During the decades in which the fate of Italy was decided,
the spirit of prophecy was unusually active, and nowhere where it
displayed itself was it confined to any one particular class. We know
with what a tone of true prophetic defiance the hermits came forward
before the sack of Rome. In default of any eloquence of their own,
these men made use of messengers with symbols of one kind or another,
like the ascetic near Siena (1496) who sent a 'little hermit,' that is
a pupil, into the terrified city with a skull upon a pole to which was
attached a paper with a threatening text from the Bible.

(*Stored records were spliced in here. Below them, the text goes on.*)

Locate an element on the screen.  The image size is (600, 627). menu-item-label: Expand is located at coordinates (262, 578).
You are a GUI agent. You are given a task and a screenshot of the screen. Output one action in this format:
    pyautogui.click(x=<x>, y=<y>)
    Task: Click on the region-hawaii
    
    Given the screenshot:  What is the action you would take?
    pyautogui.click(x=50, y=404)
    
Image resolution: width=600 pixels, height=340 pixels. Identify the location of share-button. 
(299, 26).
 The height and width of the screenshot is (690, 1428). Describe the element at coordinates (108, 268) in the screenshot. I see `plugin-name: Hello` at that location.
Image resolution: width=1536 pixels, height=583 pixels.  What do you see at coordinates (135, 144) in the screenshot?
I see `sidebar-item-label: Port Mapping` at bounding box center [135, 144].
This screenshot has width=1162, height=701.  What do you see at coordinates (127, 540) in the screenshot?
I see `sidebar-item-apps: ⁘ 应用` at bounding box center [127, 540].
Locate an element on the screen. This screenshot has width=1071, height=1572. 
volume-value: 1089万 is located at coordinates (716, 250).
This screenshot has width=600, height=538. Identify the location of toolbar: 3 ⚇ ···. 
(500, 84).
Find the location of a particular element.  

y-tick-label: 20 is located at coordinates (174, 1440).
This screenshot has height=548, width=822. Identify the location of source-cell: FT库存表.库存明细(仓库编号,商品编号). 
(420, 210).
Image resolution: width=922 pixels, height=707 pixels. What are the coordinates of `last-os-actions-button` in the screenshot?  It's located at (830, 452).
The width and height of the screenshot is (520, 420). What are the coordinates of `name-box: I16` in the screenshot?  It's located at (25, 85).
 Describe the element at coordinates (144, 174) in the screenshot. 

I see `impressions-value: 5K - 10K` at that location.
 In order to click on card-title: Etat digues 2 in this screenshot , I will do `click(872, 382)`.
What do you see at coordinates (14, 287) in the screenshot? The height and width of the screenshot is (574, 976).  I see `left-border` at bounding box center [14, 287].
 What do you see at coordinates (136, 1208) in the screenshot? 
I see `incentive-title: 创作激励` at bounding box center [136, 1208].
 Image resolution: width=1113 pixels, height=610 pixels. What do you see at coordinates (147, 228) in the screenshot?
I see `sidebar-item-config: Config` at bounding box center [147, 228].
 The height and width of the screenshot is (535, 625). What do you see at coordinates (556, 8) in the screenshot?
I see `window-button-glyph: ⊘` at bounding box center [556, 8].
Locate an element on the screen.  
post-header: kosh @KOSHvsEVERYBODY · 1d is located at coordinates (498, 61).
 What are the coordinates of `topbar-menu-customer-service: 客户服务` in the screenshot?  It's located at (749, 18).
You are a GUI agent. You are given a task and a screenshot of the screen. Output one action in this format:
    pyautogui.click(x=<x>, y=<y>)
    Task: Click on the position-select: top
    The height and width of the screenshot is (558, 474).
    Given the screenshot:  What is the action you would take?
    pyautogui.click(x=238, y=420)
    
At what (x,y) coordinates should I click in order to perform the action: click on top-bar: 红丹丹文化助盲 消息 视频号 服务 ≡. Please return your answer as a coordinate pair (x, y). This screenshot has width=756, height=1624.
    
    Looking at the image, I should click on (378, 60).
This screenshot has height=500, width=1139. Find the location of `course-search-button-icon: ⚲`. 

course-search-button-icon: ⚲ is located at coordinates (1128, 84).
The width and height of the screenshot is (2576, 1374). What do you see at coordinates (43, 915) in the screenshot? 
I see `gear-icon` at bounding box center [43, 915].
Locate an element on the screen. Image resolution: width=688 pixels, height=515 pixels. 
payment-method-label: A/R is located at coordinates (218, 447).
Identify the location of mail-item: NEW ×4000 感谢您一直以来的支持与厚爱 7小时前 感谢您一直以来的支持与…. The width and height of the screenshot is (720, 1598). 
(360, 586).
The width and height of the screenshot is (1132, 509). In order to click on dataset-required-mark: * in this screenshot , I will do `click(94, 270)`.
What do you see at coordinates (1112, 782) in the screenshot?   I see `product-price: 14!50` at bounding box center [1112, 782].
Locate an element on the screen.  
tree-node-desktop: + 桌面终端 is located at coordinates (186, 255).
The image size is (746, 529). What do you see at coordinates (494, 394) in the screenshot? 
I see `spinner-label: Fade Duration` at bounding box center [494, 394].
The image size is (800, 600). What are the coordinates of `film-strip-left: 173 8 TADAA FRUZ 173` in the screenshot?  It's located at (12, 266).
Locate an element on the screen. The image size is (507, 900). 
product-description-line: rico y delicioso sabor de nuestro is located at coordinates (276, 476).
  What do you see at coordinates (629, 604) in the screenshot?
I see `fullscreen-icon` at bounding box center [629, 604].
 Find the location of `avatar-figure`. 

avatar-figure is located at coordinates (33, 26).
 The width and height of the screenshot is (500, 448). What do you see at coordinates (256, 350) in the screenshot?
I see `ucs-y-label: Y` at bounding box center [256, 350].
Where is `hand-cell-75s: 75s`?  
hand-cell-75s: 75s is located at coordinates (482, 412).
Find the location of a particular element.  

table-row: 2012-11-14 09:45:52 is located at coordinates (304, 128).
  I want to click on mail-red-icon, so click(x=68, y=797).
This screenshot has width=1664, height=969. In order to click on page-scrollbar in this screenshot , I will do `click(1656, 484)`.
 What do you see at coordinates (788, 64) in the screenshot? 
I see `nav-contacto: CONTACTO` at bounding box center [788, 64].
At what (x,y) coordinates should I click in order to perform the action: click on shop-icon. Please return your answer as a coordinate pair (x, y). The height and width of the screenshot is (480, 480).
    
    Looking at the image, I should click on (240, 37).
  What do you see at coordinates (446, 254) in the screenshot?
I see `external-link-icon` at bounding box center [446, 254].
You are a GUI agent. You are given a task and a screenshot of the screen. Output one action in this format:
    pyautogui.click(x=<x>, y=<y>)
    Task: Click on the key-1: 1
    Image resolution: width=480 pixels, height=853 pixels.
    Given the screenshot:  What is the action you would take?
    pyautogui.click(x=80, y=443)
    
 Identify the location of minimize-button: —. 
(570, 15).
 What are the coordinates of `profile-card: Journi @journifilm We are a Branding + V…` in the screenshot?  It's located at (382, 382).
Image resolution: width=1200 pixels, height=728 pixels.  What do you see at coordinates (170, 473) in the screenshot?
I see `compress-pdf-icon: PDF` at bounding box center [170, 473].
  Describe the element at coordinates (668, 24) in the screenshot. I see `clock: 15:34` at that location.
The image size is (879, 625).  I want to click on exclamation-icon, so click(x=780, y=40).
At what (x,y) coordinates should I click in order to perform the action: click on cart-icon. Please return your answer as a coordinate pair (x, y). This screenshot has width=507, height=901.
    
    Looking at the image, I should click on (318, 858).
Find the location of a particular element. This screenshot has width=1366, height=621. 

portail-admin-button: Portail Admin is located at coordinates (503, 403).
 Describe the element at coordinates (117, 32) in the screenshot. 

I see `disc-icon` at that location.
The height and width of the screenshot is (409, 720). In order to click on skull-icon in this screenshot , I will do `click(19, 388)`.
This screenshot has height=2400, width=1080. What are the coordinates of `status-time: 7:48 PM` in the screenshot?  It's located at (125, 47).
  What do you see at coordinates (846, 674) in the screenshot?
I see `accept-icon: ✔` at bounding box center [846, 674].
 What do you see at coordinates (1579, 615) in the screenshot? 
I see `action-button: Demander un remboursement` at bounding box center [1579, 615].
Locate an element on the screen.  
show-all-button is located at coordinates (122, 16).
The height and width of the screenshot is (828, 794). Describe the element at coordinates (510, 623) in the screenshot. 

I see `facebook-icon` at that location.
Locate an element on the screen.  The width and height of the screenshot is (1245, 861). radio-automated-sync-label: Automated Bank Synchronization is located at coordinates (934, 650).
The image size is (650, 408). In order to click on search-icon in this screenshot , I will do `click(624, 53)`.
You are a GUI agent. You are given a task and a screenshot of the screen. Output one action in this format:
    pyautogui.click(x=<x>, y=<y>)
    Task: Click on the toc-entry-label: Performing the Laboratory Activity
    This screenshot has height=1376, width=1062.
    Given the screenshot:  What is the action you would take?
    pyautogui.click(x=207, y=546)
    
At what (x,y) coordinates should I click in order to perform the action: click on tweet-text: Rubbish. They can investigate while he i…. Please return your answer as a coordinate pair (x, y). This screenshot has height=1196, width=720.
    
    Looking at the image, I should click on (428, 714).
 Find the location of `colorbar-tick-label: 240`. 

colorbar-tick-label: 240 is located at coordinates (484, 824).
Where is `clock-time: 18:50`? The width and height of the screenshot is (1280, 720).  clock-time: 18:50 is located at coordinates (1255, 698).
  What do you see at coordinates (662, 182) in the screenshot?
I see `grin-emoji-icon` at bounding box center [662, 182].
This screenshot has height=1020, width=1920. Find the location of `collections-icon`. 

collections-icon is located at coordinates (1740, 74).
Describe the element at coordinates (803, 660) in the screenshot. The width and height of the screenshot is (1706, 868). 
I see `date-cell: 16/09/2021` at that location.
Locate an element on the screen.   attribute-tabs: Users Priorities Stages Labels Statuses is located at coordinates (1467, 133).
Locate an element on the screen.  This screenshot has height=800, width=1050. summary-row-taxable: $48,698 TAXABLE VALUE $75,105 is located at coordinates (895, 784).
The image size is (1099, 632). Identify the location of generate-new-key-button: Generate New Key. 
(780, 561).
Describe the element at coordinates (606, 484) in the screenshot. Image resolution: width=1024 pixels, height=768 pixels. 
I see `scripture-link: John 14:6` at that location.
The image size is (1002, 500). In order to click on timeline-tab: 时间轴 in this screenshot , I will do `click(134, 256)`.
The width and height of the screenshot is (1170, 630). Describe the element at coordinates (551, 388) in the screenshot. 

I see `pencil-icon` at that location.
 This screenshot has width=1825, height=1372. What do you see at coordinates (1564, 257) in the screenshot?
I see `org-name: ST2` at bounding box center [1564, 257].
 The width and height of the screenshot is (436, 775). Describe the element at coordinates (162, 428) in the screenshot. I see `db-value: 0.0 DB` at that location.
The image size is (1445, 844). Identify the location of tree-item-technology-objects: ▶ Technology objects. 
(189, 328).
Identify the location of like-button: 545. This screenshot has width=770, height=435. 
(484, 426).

Nor did the monks themselves scruple to attack princes, governments,
the clergy, or even their own order. A direct exhortation to overthrow
a despotic house, like that uttered by Jacopo Bussolaro at Pavia in the
fourteenth century, hardly occurs again in the following period: but
there is no want of courageous reproofs, addressed even to the Pope in
his own chapel, and of naive political advice given in the presence of
rulers who by no means held themselves in need of it. In the Piazza del
Castello at Milan, a blind preacher from the Incoronata--consequently
an Augustinian--ventured in 1494 to exhort Lodovico il Moro from the
pulpit: 'My lord, beware of showing the French the way, else you will
repent it.' There were further prophetic monks who, without exactly
preaching political sermons, drew such appalling pictures of the future
that the hearers almost lost their senses.